= Menstruation celebration =

Event celebrating menarche (first period)

A menstruation celebration, for example a first moon party, or period party, celebrates menstruation. Different cultures and communities across the globe celebrate Menarche (first period). This practice is followed by Apache, Ojibwe and Hupa tribal communities from different parts of North America, Ulithi tribe from South Pacific region, Japan, Africa, and India among others.

== United States ==
In 2020, Parents writer Christine Michel Carter researched the celebration of first moon parties in the Black community in the United States. Most girls get their first menstrual cycle between 12 and 13 years old, according to The American College of Obstetricians and Gynecologists. The age of menstruation onset is slightly younger for Black girls due to health disparities, increased material hardship, and levels of stress. For Black girls, the first moon party is a rite of passage that instills values, principles, and knowledge of a young girls' self.

== India ==
Different states/regions and communities in India celebrate menstruation.

=== Odisha ===
The festival in Odisha is called Raja Parba or Mithuna Sankranti. It is a four-day festival which celebrates the girl's transition into womanhood. The first-day is called Pahili Raja, second Mithuna Sankranti, third Basi Raja and the last day is called Vasumati Snana. It is believed that Goddess Earth also menstruates during the first three days of the festival. Prior to day of the celebration, called Sajabaja, entire house is cleaned and on the first three days of the festival the spices are ground on the grinding stone. While all the preparation is going on, women enjoy during the festival and wear new clothes, jewellery and put alta (a red/pink coloured liquid applied on feet and hands) on their feet. On the last day of the festival, women go to the grinding stone and bathe in turmeric. The festival is completed with the ritual bath of Goddess Bhudevi.

=== Assam ===

Source:

In Assam, the menstruation celebration is called Toloni Biya/ Tuloni Biya/ Nua-tulon/Santi Biya. The word Biya in Assamese means marriage, thus, Toloni Biya is a ceremonial symbolic wedding of the girl after her first periods. This ceremony (symbolic wedding) is celebrated with great enthusiasm, and the purpose of this celebration is to educate the girl about reproduction and menstrual cycle. The parents of the girl and neighbours pray for the well-being of her reproductive health.

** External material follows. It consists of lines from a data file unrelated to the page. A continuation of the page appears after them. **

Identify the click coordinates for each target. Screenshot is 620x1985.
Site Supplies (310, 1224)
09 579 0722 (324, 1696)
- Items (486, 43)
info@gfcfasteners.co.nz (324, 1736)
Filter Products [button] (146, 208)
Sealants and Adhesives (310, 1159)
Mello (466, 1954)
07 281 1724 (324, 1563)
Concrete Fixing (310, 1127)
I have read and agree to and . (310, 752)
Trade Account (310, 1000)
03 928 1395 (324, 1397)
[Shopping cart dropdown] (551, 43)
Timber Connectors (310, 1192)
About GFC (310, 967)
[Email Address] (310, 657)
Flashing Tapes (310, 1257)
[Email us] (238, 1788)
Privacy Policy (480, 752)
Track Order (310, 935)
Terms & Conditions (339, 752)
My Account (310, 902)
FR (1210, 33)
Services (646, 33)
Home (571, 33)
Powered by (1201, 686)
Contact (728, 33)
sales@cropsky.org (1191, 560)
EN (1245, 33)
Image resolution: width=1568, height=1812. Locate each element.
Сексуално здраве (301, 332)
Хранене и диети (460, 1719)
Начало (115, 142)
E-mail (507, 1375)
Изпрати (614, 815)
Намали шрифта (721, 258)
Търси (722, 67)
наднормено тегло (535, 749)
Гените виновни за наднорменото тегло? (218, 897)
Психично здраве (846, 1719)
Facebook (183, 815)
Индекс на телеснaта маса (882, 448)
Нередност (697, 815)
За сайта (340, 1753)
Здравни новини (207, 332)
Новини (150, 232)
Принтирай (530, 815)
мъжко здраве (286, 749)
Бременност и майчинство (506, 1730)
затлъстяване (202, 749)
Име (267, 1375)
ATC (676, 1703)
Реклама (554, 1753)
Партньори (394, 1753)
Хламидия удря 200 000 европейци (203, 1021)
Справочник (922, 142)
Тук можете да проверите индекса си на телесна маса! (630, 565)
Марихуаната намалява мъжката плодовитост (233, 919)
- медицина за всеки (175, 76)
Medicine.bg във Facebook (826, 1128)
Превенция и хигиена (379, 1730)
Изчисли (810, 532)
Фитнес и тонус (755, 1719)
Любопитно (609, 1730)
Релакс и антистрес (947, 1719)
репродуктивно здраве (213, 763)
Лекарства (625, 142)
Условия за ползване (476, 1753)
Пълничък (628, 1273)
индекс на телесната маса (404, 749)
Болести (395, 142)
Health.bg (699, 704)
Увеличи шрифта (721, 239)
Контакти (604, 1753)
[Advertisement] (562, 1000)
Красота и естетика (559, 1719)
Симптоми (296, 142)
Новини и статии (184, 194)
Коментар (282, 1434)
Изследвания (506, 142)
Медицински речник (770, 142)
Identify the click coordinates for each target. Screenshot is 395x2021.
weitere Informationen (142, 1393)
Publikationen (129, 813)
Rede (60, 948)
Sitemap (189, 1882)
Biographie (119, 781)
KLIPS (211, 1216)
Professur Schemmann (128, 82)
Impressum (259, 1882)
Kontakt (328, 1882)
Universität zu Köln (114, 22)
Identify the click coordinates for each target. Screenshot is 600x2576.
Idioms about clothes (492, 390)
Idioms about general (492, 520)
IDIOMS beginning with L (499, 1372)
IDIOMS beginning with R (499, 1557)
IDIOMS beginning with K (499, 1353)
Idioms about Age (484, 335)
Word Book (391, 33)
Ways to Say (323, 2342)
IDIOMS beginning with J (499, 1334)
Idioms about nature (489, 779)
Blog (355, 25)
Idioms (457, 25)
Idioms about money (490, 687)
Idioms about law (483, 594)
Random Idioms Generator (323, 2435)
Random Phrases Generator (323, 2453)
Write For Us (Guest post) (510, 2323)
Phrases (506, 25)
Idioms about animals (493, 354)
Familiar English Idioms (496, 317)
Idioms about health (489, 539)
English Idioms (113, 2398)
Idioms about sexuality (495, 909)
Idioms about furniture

In addition to the celebration, the ceremony also secludes the girl and imposes restrictions on her movements and food preferences, such as; being brought home in a with a veil (face covering), no food other than bananas, confined to a room, no contact with men including family members.

== Apache Sunrise Dance Ceremony ==
The Sunrise Dance ceremony is a celebration of menarche by the Apache tribal community in Arizona and Mexico region. The community members and leaders assist the family in carrying out this ceremony. The community starts preparing for this ceremony months before. A day prior to the ceremony, the girl takes a sweat bath, meanwhile the male relatives and a medicine man (a healer) make the items that will be required during the ceremony. In the evening, these items are presented to the girl.

The ceremony takes place over a period of four-days and in eight stages. During this ceremony, the girl wears the traditional Apache attire and dances, which signifies female strength. The friends and family also participate and sing traditional songs and the girl also receives a massage and the ceremonial blessing from the medicine man and other people.

==Brazil==
Amazonian Tikuna girls in Brazil, Colombia, and Peru receive a rite of passage of the "pelazon" upon experiencing their first menstruation. For three months to one year, they reside in isolated bedrooms within their parents' residences. They spend time studying the history, music, and religion of their people from community members.

The pelazon arrives at its celebratory finale when the girls are returned to society. This contrasts with practices such as Nepal's Chhaupadi, where menarcheal girls are excluded in sheds or huts, but the Tikuna view the pelazon as a positive and enriching experience where girls can focus on self-betterment and culture.

==Japan==
In certain regions of Japan, the onset of menses in a girl is commemorated with a family celebration involving an old traditional meal sekihan, which consists of glutinous rice and adzuki beans. The red color of the meal symbolizes celebration and joy and therefore constitutes an appropriate way to celebrate this milestone.